Our travel took place on the ancenstral lands of the Stz’uminus, Quw’utsun, Á,LEṈENEȻ ȽTE (W̱SÁNEĆ), Hul’qumi’num Treaty Group, Cayuse, Umatilla and Walla Walla, Snuneymuxw, S’Klallam, Te’mexw Treaty Association, and Sc’ianew peoples who have stewarded those lands since time immemorial.

My partner’s parents are really lovely and I appreciate so much that they make the effort to visit with him (us) despite living so far away in Georgia. They decided to make a big road trip out of coming to see us, going through Texas to see cave dwellings and abandoned mining towns in Colorado, beautiful rocks in Utah, and dahlia farms in Oregon. When they finally got to us they had already been on the road for almost two weeks!

We left Seattle early on a Friday and drove to Port Angeles where we caught the Black Ball Ferry to Victoria and hot tip: You will see whale watching boats from Victoria in the Salish Sea so when you see them keep an eye out! We saw humpback whales come up for air on both the way in and out. Despite there being smoke from fires all over British Columbia, the Canadian landscape delivered. Everything is just cleaner, calmer, and nicer up there…. We spent the first evening staring at beautiful Cowichan Bay and waiting for seals to pop up as fishing boats went in and out on the public boat launch nearby. I love seals, but you do see them fairly often around Seattle, so I had to remind myself that you don’t really see harbor seals a lot in central Georgia. We ate dinner at The Rock Cod which was SO delicious and they have gluten free fish batter and dedicated gluten free fryers! I could not rave about this place more if you want fresh seafood and a cold martini.
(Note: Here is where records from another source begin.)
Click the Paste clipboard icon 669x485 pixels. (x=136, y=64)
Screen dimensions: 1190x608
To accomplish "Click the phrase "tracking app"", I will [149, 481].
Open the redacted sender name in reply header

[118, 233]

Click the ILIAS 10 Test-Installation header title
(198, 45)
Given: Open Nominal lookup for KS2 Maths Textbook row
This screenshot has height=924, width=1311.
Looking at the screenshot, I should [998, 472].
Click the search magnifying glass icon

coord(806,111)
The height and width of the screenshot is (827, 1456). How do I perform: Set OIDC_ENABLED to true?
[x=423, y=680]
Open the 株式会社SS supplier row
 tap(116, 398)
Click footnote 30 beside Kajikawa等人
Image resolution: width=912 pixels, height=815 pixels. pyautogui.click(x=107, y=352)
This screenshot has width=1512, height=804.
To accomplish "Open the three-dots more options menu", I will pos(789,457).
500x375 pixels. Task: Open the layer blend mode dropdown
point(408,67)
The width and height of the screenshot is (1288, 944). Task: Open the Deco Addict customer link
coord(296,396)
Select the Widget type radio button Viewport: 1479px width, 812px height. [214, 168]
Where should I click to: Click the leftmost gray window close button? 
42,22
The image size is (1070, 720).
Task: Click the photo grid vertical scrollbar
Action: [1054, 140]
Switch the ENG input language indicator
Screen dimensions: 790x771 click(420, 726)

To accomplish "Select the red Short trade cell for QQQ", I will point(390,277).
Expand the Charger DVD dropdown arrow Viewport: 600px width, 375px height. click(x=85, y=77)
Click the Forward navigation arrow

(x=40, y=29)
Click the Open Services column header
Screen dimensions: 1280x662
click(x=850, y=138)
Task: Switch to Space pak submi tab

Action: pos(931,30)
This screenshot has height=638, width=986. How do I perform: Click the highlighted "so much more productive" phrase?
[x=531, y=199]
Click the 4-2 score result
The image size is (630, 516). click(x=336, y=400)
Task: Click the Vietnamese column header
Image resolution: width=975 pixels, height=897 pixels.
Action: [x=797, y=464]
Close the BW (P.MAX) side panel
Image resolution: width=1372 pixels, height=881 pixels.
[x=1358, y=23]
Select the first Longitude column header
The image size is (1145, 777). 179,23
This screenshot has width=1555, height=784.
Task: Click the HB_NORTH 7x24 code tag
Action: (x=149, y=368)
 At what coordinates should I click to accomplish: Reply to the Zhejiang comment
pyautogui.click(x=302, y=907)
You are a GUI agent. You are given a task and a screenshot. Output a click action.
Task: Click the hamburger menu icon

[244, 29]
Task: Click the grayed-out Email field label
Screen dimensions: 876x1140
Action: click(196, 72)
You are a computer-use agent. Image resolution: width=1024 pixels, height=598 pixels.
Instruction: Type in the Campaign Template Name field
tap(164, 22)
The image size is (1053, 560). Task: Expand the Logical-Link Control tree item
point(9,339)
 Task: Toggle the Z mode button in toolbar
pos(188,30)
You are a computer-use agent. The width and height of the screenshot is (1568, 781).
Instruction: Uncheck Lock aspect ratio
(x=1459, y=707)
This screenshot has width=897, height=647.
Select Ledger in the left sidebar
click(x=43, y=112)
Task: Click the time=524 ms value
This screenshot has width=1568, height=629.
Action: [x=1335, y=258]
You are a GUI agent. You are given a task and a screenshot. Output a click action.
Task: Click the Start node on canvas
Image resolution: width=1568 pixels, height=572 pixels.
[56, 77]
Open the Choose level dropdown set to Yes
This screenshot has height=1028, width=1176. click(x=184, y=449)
The next day we did a pretty easy hike along the Cowichan Valley Trail out to the Holt Creek Trestle which is a rail to trail project that is part of the trans-Canada trail that will eventually allow people to cycle and hike across all of Canada on these former railways. The scale of the trestle was truly magnificent and the beams were gigantic, a reminder of how many huge trees have been felled in service of human development, you just can’t find trees that big anymore. There were also really fascinating markings on all of the beams showing where they belong in the puzzle of the trestle’s construction.

We followed a rockier trail down to a stream that is a tributary of the Cowichan River and it was crystal clear. I wished that we had more time to hang out and swim because there were so many beautiful swimming pools. We saw a bunch of fish, frogs, and crawdads!

Later that day we went into Victoria to see the city and then I insisted everyone needed to try poutine. We tried L’Authentique Poutine and Burgers along the waterfront because it came highly recommended from a person I met on my bike trip earlier this summer. My partner ordered the bolonese/Italian style poutine, while everyone else got the ‘classic’. I thought the poutine was great but I am far from a poutine connoisseur, I can say that the bolonese/Italian one is bad, we all agreed it tasted like canned Chef Boyardee. I couldn’t tell if the poutine was less satisfying than the one I had at La Belle Patate, but I think it probably has something to do with cycling 30 miles before eating it.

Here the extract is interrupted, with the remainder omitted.